_ABOUT THIS TASK_: Every line between the one containing "Where should I" and the last line of the data, both included, is to be set down exactly, and pictures are to be omitted.

====

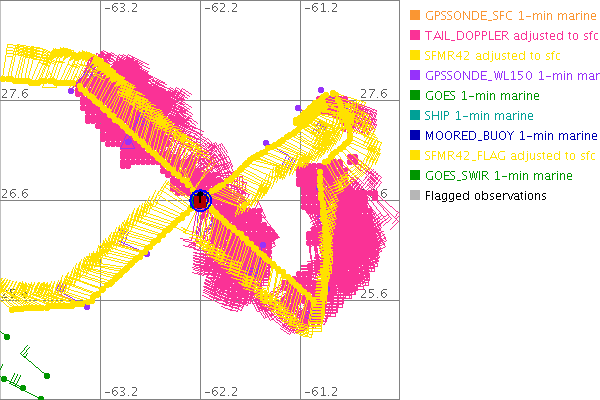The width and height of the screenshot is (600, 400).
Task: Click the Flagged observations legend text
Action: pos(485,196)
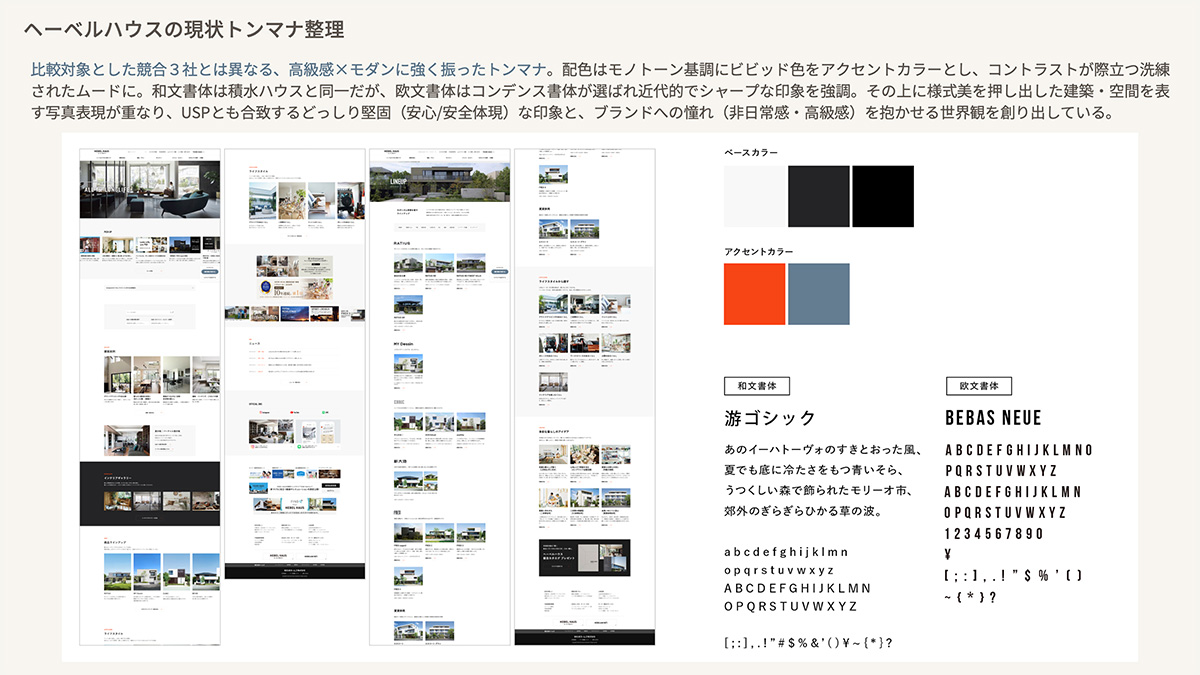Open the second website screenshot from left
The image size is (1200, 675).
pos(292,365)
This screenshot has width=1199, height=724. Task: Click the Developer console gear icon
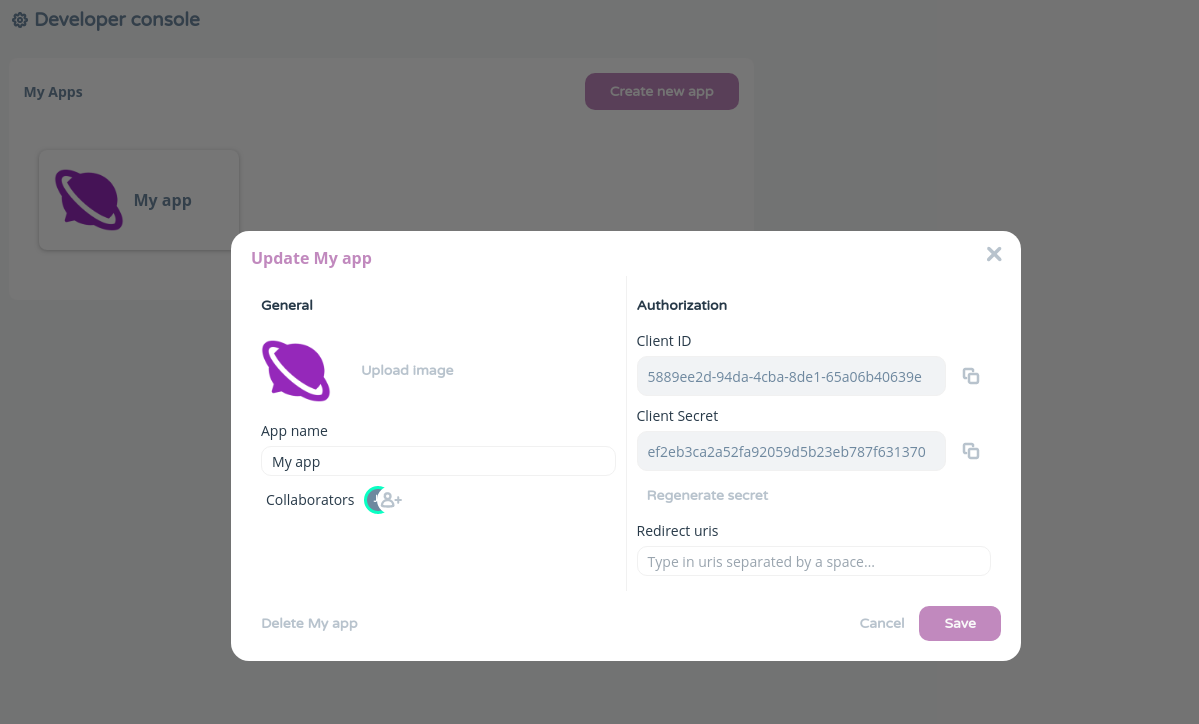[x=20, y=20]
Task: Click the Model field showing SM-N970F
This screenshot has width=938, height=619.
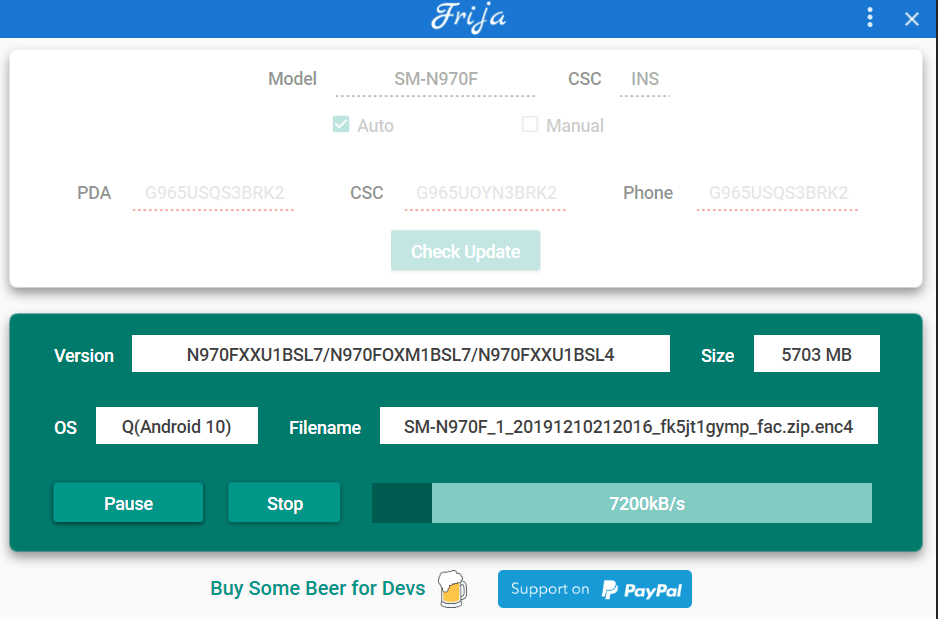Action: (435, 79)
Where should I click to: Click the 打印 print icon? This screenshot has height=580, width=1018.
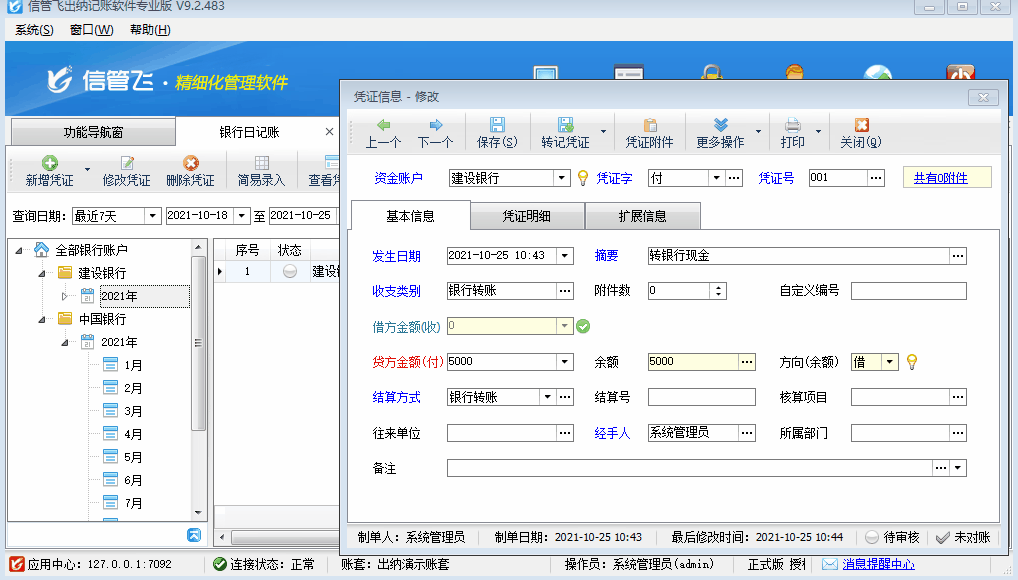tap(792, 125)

====

_EXERCISE RESULT_:
Where should I click to: Click the 打印 print icon? This screenshot has height=580, width=1018.
tap(792, 125)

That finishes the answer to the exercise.